The police officer who allegedly tasered 95-year-old nursing resident Clare Nowland has been suspended with pay.
Ms Nowland, who is now receiving end-of-life care, is believed to have been standing at her walking frame with a knife before the tasering.
It’s understood the aged-care resident, who weighs just 45kg, fell to the floor as a result and hit her head. She was living in the dementia ward of Yallambie Lodge at the time.
Identified by the Daily Telegraph as NSW Police Senior Constable Kristian White, NSW Police confirmed investigations into the horrific incident were ongoing.
On Tuesday morning, the NSW Police Commissioner Karen Webb copped a major grilling over the incident from Today host Karl Stefanovic.
The Today host told Ms Webb there was “a lot riding” on the investigation into the tragic incident.
Asked if there was any other way officers could have handled the confrontation, Ms Webb told the morning show host: “We don’t know that.
“We don’t know why the aged-care facility called police in the first place.
“Police officers are trained in a number of tactical options to use the least amount of force.
“Until we actually understand why, we won’t really know.”
Pressure mounted on NSW Police in the days after the shocking incident to release body-worn video to the public.
Ms Webb doubled down on Tuesday not only on the decision to not release the video but her own refusal to view it.
“People can’t reconcile the fact that you haven’t looked at this video.

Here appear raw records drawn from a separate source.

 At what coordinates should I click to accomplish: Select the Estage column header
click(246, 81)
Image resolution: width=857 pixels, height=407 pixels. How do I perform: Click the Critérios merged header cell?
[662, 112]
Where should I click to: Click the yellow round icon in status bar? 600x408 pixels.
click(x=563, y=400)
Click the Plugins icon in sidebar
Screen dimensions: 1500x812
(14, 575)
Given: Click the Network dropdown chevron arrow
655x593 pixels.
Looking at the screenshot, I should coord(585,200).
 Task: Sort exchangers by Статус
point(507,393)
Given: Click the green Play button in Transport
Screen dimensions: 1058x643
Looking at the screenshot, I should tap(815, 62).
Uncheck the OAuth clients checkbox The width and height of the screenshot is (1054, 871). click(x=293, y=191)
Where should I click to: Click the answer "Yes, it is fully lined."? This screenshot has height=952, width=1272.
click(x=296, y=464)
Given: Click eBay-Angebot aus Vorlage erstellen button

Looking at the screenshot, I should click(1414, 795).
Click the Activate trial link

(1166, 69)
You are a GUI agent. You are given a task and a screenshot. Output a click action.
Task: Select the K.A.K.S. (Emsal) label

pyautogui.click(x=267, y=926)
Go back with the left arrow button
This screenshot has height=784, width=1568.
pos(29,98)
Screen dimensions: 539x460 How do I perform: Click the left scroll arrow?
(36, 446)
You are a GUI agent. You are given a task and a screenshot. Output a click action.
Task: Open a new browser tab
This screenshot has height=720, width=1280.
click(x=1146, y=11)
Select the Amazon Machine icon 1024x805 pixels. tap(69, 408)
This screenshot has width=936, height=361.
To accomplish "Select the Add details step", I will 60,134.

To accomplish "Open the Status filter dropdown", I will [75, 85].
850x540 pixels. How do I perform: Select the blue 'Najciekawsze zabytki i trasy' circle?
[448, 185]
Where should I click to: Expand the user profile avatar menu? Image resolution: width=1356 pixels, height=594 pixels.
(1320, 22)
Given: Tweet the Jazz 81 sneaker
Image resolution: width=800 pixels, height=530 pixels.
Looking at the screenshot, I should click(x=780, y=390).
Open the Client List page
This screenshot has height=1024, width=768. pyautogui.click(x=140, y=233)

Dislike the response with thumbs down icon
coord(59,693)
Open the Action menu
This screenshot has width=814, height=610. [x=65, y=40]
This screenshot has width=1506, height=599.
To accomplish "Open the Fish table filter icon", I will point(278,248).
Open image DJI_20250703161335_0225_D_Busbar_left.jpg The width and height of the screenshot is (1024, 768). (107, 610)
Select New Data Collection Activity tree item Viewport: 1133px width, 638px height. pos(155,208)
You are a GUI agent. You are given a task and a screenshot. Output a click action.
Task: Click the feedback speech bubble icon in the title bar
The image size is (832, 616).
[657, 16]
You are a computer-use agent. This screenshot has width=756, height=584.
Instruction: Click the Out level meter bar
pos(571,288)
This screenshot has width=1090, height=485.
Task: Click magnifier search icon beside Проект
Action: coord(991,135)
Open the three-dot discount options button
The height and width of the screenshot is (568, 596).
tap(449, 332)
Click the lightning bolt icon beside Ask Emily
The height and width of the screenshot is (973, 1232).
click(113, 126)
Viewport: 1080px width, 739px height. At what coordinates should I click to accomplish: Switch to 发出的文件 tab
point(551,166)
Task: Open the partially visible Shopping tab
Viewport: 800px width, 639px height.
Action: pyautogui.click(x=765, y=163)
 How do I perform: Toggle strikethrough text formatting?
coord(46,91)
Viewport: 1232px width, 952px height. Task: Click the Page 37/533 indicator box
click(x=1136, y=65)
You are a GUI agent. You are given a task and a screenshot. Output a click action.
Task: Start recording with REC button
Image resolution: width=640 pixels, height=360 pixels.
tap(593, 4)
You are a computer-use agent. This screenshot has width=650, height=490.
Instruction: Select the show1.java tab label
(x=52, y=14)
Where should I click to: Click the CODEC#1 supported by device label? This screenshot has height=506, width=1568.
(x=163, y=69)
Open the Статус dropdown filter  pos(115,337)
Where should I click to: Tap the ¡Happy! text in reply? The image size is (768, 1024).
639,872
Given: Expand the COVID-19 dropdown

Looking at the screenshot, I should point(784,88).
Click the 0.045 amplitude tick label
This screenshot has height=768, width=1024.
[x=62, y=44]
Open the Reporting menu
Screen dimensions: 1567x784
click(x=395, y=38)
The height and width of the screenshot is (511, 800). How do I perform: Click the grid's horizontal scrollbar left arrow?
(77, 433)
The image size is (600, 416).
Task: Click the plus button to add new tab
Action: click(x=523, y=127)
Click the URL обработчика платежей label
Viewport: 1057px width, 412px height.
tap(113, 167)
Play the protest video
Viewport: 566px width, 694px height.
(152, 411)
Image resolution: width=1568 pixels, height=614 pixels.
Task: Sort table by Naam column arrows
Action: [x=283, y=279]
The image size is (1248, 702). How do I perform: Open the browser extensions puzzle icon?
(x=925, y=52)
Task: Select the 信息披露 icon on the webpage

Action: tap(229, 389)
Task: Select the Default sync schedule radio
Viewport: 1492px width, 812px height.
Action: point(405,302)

They just can’t fathom why you wouldn’t have,” Stefanovic said.
In reply, Ms Webb said: “As a decision maker, I may watch this video when all the evidence comes before me.
“But, by watching that video now won‘t make the investigation go faster.
“I need these detectives who are the best in NSW to work through this methodically, follow a process and then I’ll review it as a whole.”
Ms Webb said the local police commander was told by the family they did not want the video to be released at the moment.
Nonetheless, she admitted she understood criticism around her decision to not watch the video, and it potentially poorly portrayed police.
“It (the video) may not look good at all,” Ms Webb said.
“We need to work through the facts and not speculate.”
Stefanovic said a Canberra magistrate had labelled the officer’s behaviour as “outrageous and unprofessional” during an unrelated matter.
When the Today host asked Ms Webb if she had heard that the body-worn video “doesn’t look great”, Ms Webb said: “I have heard that.
“Part of this investigation around Mrs Nowland’s matter will take into account the officer‘s history.
“As I said it will be a very complete full investigation including an urgent review into that officer’s history and his current work status.”
Ms Webb would not confirm how long the investigation would take or when it would deliver its findings.